Cowboys Are 0-3 With Weeden – Season On The Line & Decisions to Make
Johnny Manziel has accomplished something this season that Brandon Weeden has failed, and failed miserably, I might add, to do so far in
three games he has started for the Cowboys. Johnny Football has lead his team, the lowly Browns, to an NFL victory. Weeden is still waiting for someone on the Cowboys Staff, preferable the Head Coach, to make the official decision and announcement that will elevate Matt Cassell to the starting quarterback position, thus exiling Weeden to his more natural habitat of professional anonymity and obscurity in exchange for his failure to deliver a victory for the Cowboys. It’s obvious that his turn in the Cowboys Spotlight has not lived up to the hype ecstatically spewed forth by Ownership and Management since the day they signed him. In fact, as stated earlier, his turn in the spotlight has been a miserable failure.
Make all the excuses you want on Weeden’s behalf. I’m sure that you will find it necessary to take a very large number behind all the other
professional wannabe pundits offering their wimpy, whiny reasons why three consecutive losses are not the fault of the backup to Tony Romo. The fact remains that the Cowboys’ season is approaching a very critical point past which aspirations to make the playoffs will be lost.
It was widely thought by many, probably more like deperately hoped, that Weeden could possibly win half the games he started while Romo recuperated from a broken collarbone. That delusion has settled in nicely the past three weeks. The only question to be answered this week at Valley Ranch is how long this delusion will continue.
Such is the result of the third week of futility for the hopeful backup to Tony Romo after facing the reigning Super Bowl Champs Sunday afternoon at AT&T Stadium in Arlington, Texas.

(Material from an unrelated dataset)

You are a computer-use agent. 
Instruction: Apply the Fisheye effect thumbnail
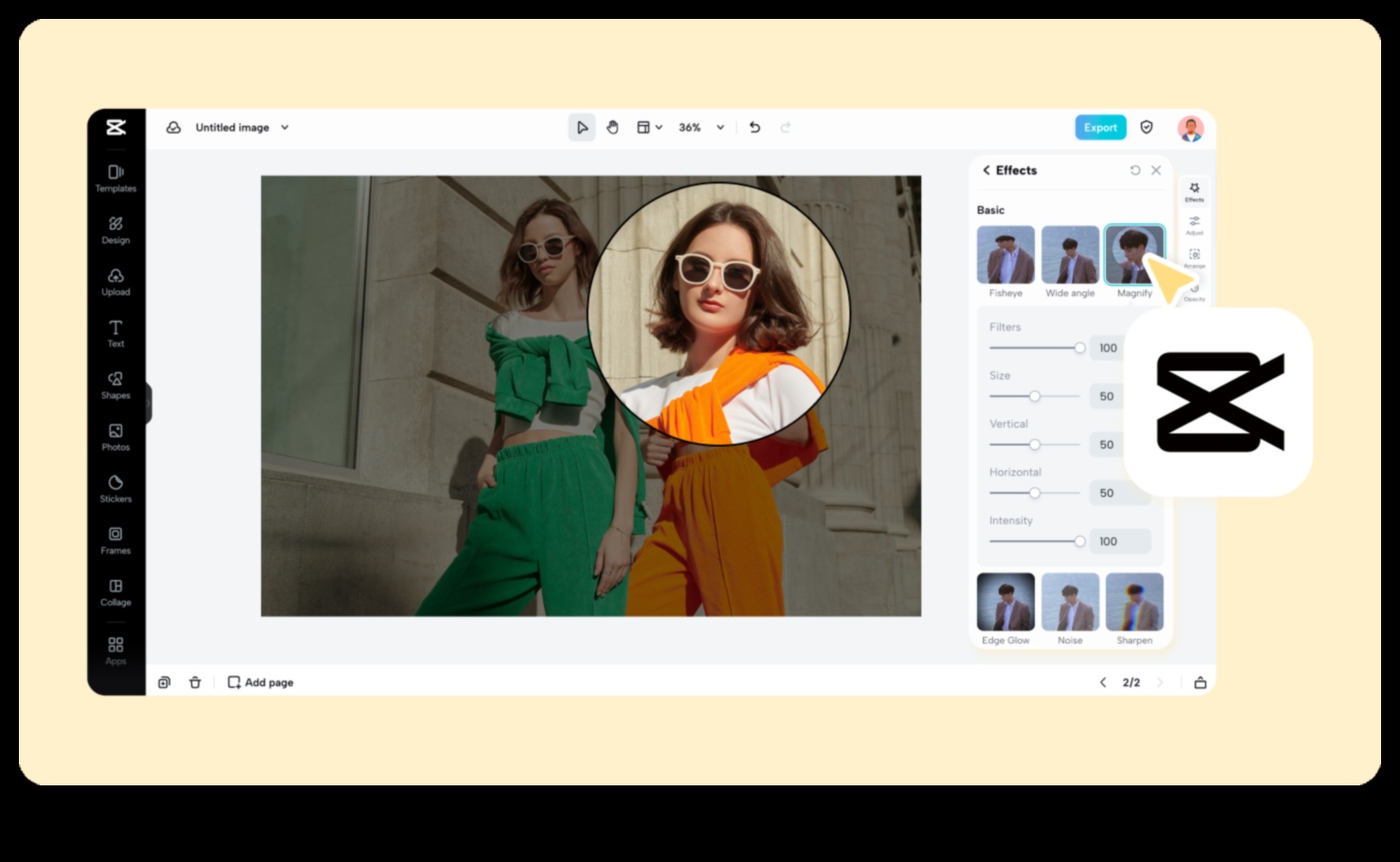pyautogui.click(x=1006, y=255)
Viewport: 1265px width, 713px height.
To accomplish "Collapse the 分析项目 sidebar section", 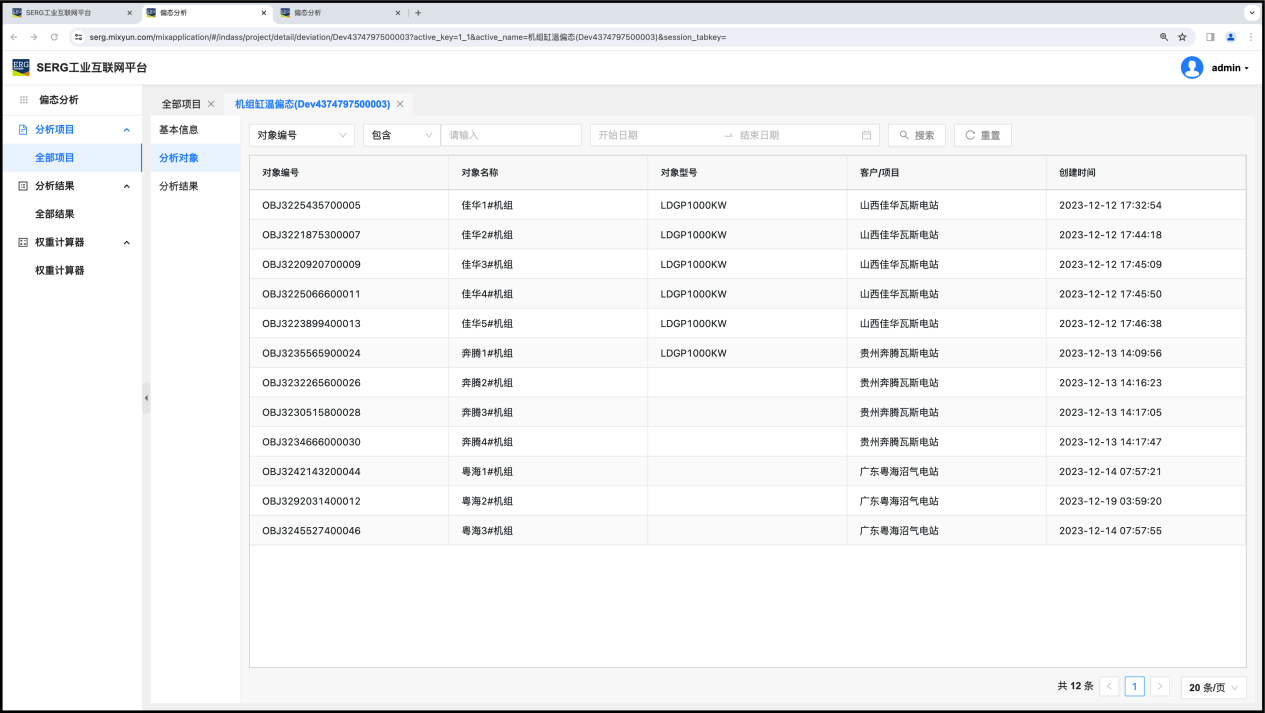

His futility consisted of several errant passes and an persistent inability to find and connect with receivers downfield, regardless of the time given, regardless of how open the receivers were.

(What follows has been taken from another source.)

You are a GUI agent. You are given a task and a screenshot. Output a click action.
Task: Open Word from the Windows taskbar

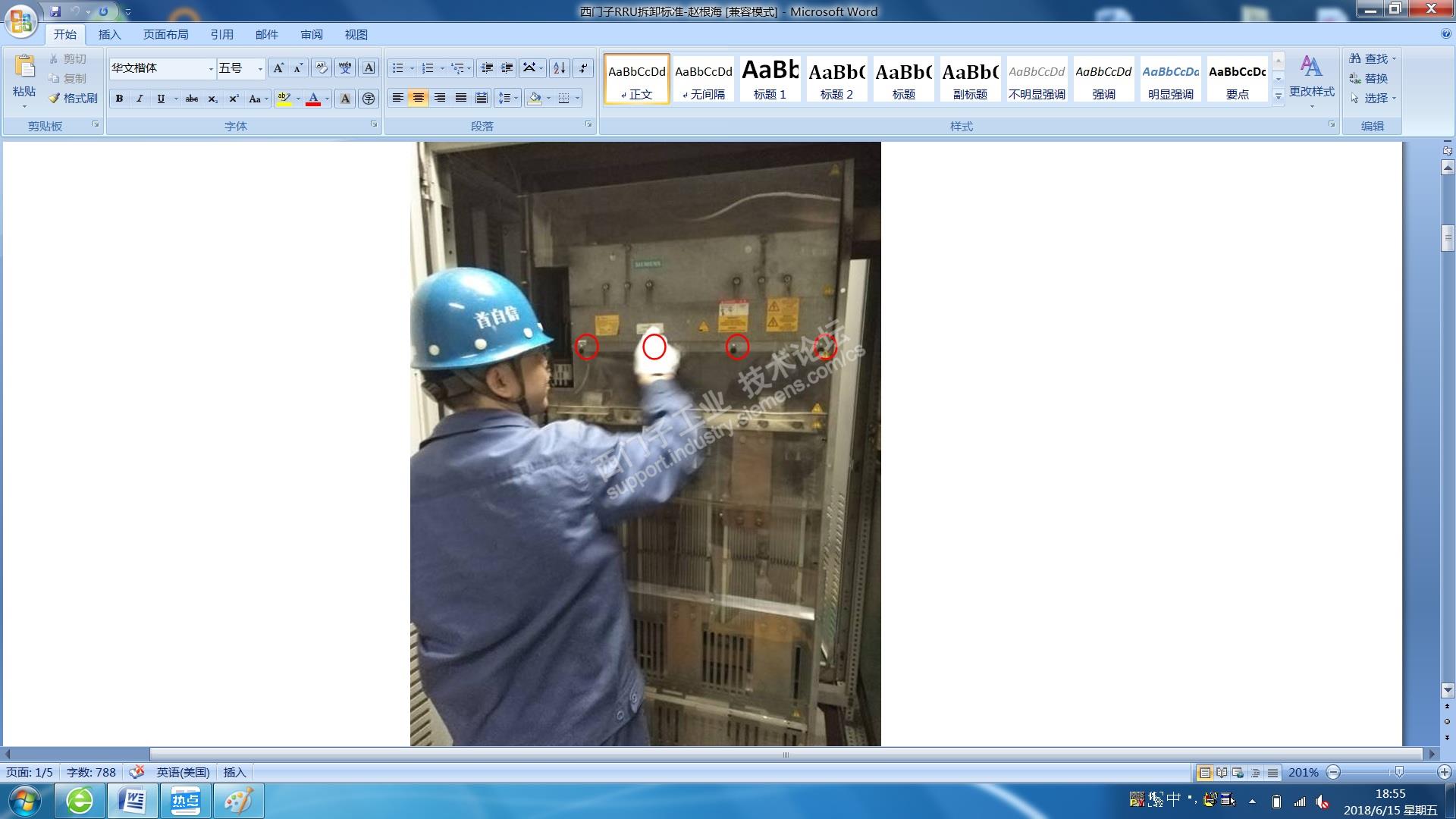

Once again, check down passes to running backs out of the backfield seem to be the only proficiency demonstrated by Weeden. And once again, that was not enough. By the time Weeden started to find those running backs out of the backfield, the Patriots were well on their way to a 30-6 victory.
It is painfully obvious that this team is nothing without a quarterback that can at least minimally run an offense that not only provides an offensive threat, but can also use the clock to provide their defense a rest. Otherwise, exhaustion ends up being the ultimate state for a fairly good defensive unit.
It should be hoped that the Cowboys didn’t waste a draft pick in order to get Matt Cassell from the Buffalo Bills. Cassell’s record speaks for itself. He’s not flashy. He doesn’t put up gaudy stats. But he’s more able than Brandon Weeden to take this offense and lead it to victories. He’s not expected to be Tony Romo. But it has become necessary to ulitize Cassell for the exact reason the Cowboys acquired him. They need him.
If that need is not obvious to the Cowboys Head Coach and Management, then the season is probably over for the Cowboys.